● **Instructions for the task**
Return the lines below exactly as they appear, please, starting with the first and ending with the one that contains "Open the edit-record".

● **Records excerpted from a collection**
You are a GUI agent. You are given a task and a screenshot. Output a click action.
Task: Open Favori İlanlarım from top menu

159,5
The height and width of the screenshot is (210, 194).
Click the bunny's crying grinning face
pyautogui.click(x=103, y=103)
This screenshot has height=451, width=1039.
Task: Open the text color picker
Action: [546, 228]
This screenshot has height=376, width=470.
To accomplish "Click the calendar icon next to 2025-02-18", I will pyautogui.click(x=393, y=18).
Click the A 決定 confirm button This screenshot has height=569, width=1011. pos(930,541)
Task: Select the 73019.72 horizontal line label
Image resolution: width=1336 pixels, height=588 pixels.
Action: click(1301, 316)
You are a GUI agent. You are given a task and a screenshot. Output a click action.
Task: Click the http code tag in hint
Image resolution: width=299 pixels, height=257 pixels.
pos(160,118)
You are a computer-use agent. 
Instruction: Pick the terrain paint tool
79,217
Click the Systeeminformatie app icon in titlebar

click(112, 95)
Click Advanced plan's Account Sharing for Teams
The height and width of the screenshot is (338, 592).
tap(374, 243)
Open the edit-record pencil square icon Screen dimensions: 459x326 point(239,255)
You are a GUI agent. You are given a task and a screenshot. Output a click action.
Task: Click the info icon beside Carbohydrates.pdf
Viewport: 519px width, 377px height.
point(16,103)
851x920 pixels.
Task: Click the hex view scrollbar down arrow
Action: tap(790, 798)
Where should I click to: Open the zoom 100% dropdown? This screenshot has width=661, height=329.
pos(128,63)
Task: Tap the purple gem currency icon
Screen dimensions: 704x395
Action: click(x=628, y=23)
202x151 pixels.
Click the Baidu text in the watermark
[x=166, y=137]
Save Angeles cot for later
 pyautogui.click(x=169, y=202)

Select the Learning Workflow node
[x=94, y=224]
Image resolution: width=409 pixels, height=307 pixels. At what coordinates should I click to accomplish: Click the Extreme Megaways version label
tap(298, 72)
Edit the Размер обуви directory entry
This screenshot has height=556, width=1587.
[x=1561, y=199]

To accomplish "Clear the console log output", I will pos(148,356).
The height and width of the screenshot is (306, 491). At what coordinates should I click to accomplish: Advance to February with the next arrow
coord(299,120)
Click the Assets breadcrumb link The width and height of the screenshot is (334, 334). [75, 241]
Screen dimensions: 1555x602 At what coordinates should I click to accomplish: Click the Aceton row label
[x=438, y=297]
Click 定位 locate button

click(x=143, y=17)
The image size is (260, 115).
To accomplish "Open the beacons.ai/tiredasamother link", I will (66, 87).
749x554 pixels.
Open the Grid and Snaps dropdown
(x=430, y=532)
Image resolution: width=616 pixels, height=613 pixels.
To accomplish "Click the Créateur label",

● **Expected answer**
You are a GUI agent. You are given a task and a screenshot. Output a click action.
Task: Open Favori İlanlarım from top menu

159,5
The height and width of the screenshot is (210, 194).
Click the bunny's crying grinning face
pyautogui.click(x=103, y=103)
This screenshot has height=451, width=1039.
Task: Open the text color picker
Action: [546, 228]
This screenshot has height=376, width=470.
To accomplish "Click the calendar icon next to 2025-02-18", I will pyautogui.click(x=393, y=18).
Click the A 決定 confirm button This screenshot has height=569, width=1011. pos(930,541)
Task: Select the 73019.72 horizontal line label
Image resolution: width=1336 pixels, height=588 pixels.
Action: click(1301, 316)
You are a GUI agent. You are given a task and a screenshot. Output a click action.
Task: Click the http code tag in hint
Image resolution: width=299 pixels, height=257 pixels.
pos(160,118)
You are a computer-use agent. 
Instruction: Pick the terrain paint tool
79,217
Click the Systeeminformatie app icon in titlebar

click(112, 95)
Click Advanced plan's Account Sharing for Teams
The height and width of the screenshot is (338, 592).
tap(374, 243)
Open the edit-record pencil square icon Screen dimensions: 459x326 point(239,255)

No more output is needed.